Au lendemain de la dixième journée de mobilisation des Algériens sur l’ensemble du territoire national pour dire « dégage » au système en place, plusieurs dizaines de manifestants souffrant de handicap se sont réunis ce samedi dans le centre-ville d’Alger.
Peu avant midi, les manifestants, qui essayaient de joindre le parvis de la Grande Poste et le siège de l’APN ont été encerclés par les forces de l’ordre, suscitant l’indignation des passants.
Quelques minutes plus tard, le filet de sécurité s’est assoupli, laissant le cortège s’avancer sur le trottoir faisant face au bureau de poste. « Echaab, yourid, irouhou, ga3 (le peuple veut que tout le monde parte) », « Klitou l’mouaouaqin ya serraqin (Vous avez arnaqué les personnes handicapées, voleurs !) », « Pouvoir assassin » : autant de slogans scandés par les opposants au régime.
« On se fait mépriser »
Mais au-delà d’un changement de régime, ces manifestants sont venus exposer les difficultés auxquelles ils sont confrontés au quotidien. D’où le choix d’une autre journée que celle du vendredi.
« Il n’y a rien pour nous depuis vingt ans. Ni travail, ni infrastructure, ni structures spécialisées. On n’a le droit à rien et maintenant on veut même nous tirer le droit de manifester », déplore Nesrine. Parmi les sujets abordés, la pension mensuelle de 4000 dinars versée aux malades. « Que voulez-vous faire avec ça », peut-on entendre de part et d’autre.
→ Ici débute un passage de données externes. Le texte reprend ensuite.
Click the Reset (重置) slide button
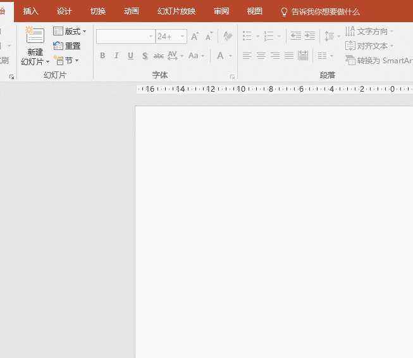Viewport: 413px width, 358px height. 67,46
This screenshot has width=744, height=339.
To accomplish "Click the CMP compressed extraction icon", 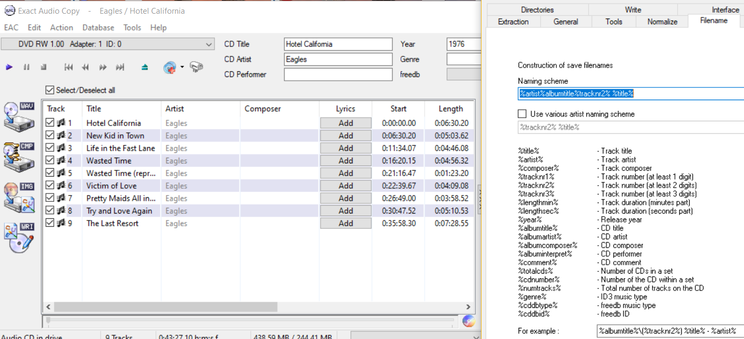I will 19,156.
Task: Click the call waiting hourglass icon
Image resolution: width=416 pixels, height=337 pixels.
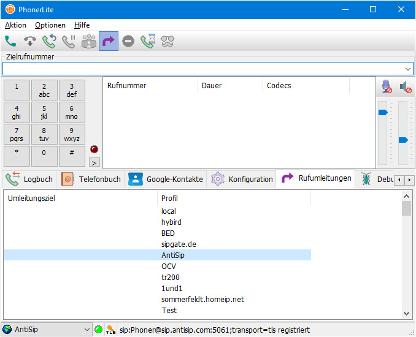Action: point(148,42)
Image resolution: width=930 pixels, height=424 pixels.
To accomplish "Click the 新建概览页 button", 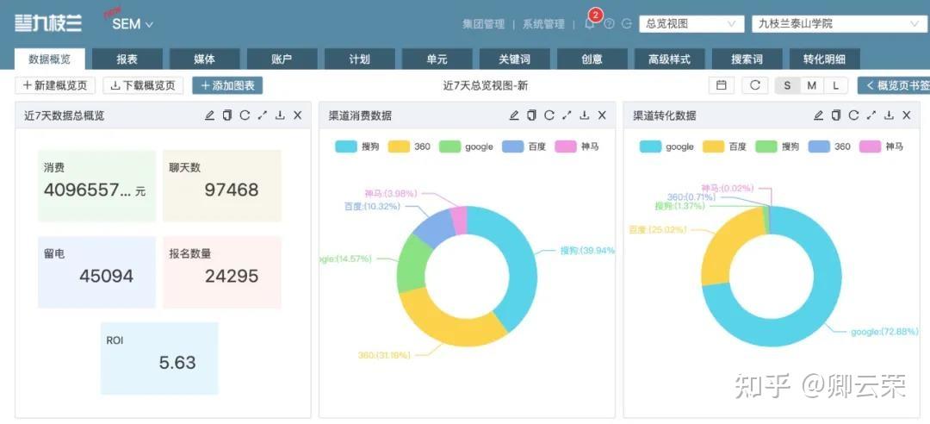I will pyautogui.click(x=55, y=85).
Un père de famille, jusqu’ici resté en retrait finit par hausser le ton : « Il faut les traîner en justice, il faut un procès ! » Cet homme discret raconte avoir perdu son fils de 19 ans, infirme moteur cérébral, le 1er janvier dernier après une détresse respiratoire. « L’ambulance n’avait pas d’oxygène. Vous vous imaginez ? Depuis son enfance, il n’y a jamais eu de prise en charge adéquate et ça n’a fait que dégrader son état… »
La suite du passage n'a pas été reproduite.